• 練習問題
[1] マウザーGew88に関する文章を読み、次の問いに答えなさい。
(a) 英仏の小銃とドイツの小銃の装弾数は、それぞれ何発か。
(b) 尖頭弾を使用した場合、半球状の弾頭に比べて何が変わったか。
(c) ヨーロッパ列強で「ボルトアクション式軍用銃」の開発競争が最も激化したのは、どの時期か。
[2] マウザーGew88に関する文章を、最後の文の後から書き進めなさい。

• 本文抜粋
· · · ·
それでは何故、本稿で採り上げたドイツの「マウザーGew88」が注目されたかというと、上記の各国の銃の特徴に加えて、実包装填の際の「ローディングクリップ(挿弾子)」の採用にあったのである。ローディングクリップの使用により装弾時間の大幅な短縮が可能となり、ドイツ陸軍は、英仏小銃との装弾数の差(両国共に8発、独は5発)に、大きく気を使う必要を感じなかったとおもわれる。確かに、戦場に於ける敏速な次発装填こそ銃の基本機能としてドイツ陸軍が重視した結果と考えられる。
加えて、それ以上に「マウザーGew88」を特徴付けたのが、先端の細く尖った尖頭弾の採用であった。それまで主に使用されていた半球状の弾頭を持つ銃弾に比較して、尖頭弾を使用したケースでは、射程距離が飛躍的に伸びただけでなく、命中精度も格段に向上したのだった。
敵弾が到達しない遠距離から正確に射撃できる軍用銃ほど、軍事指揮官にとって理想的な小銃はなかったといって良い。
(「マウザーGew88」の後継機種とその影響力)
1880年代後半から1900年初頭に掛けての約10年間は、ヨーロッパ列強各国での「ボルトアクション式軍用銃」の開発競争が最も激化した時代だったが、初期段階の1886年~1889年の開発状況は前述したので、1890年以降に開発されたボルトアクション式軍用銃の各国の代表的機種を幾つかピックアップしてみたい。
· · · ·
(データセットから抜き出した行)
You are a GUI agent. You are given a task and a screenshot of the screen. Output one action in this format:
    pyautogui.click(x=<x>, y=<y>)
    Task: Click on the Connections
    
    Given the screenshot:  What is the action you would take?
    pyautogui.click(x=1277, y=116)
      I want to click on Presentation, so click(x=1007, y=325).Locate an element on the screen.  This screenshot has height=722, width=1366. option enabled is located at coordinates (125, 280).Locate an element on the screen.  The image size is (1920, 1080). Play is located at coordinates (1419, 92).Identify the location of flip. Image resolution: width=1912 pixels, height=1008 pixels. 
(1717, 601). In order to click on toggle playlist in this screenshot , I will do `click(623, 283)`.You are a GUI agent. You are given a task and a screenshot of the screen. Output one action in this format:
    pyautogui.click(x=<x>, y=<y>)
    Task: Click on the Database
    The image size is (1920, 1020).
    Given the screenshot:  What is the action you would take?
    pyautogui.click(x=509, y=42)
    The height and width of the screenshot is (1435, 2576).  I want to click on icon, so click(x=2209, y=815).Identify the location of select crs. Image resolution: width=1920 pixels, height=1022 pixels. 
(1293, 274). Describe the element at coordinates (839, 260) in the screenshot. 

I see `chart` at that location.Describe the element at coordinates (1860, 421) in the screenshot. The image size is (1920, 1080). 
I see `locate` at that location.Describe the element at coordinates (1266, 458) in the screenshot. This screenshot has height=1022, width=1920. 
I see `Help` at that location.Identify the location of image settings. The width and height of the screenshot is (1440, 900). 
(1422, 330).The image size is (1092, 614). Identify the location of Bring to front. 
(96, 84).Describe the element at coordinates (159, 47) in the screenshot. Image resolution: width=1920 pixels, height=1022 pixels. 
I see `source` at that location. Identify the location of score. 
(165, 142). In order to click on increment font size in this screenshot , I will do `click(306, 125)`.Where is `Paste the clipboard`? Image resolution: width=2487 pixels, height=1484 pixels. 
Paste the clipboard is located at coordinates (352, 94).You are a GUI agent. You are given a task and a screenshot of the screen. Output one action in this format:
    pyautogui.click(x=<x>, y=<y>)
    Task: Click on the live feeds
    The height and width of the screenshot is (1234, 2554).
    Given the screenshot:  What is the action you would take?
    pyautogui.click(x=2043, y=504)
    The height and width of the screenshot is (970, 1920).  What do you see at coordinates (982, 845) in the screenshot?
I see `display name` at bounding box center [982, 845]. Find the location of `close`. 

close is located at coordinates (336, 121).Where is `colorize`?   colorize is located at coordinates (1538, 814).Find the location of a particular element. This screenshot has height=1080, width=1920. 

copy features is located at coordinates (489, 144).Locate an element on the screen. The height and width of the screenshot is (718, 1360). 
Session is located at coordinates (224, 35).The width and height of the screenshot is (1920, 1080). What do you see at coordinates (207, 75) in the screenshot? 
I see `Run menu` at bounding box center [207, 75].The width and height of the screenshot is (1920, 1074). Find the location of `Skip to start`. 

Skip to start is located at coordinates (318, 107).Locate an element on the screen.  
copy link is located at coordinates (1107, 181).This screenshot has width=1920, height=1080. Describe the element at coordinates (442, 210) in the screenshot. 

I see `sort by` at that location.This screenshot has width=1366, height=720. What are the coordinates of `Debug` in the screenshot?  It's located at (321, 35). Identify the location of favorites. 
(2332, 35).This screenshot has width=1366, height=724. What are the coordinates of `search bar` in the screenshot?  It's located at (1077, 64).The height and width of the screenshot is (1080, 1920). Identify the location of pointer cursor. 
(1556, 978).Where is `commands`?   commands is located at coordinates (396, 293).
· · · ·
• 解答例
[1]
(a) 英仏の小銃は両国共に8発、ドイツの小銃は5発である。
(b) 射程距離が飛躍的に伸び、命中精度も格段に向上した。
(c) 1880年代後半から1900年初頭に掛けての約10年間である。

[2]
・伊:「カルカーノM1891」、箱型弾倉5発、口径6.5mm
・露:「モシンナガンM1891」、箱型弾倉5発、口径7.62mm
・英:「リー・エンフィールドM1895」、箱型弾倉10発、7.7mm
・独:「マウザーGew98」及び騎兵銃型の「Kar98k」、箱型弾倉5発、7.92mmm
・米:「スプリングフィールドM1903」、箱型弾倉5発、口径7.62mm
・日:「38式歩兵小銃」、1905年、箱型弾倉5発、口径6.5mm
この中には、先に挙げた「マウザーGew88」の改良型であるドイツの「マウザーGew98」と騎兵銃型の「Kar98k」が含まれている。マウザーGew98は、1898年~1935年の長期間、制式銃として使用される堅実なドイツ陸軍らしい小銃であった。
この銃は、海外で誤って「モーゼル銃」と呼称される場合もあるが、モーゼルは銃製造のメーカーの一つに過ぎない存在だった。
このように、ドイツの「マウザーGew88小銃」とその後継小銃である「Gew98」と「Kar98k」が提示したボルトアクションと箱形弾倉及び弾薬のクリップ装填の採用による連射性の向上、そして、先細の尖頭弾実包の使用は小銃の射程距離の飛躍的増大に大きく寄与した結果、多くの先進国では、「マウザーGew88」あるいは「Gew98」小銃を模倣あるいは、「Gew98」小銃の長所を大幅に取り入れた自国なりの制式銃の開発と量産化を急いだのだった。
表現を変えると「マウザーGew88」登場以前の仏:「ルベルM1886」、英:「リー・メトフォード」、ノルウェー:「クラッグ・ヨルゲンセンM1889」の各小銃が、何れも個性的な銃であったのに対し、「マウザーGew88」登場以後の1891年以降に制式化された各国の小銃は個性に乏しい作品が多くなったともいえる。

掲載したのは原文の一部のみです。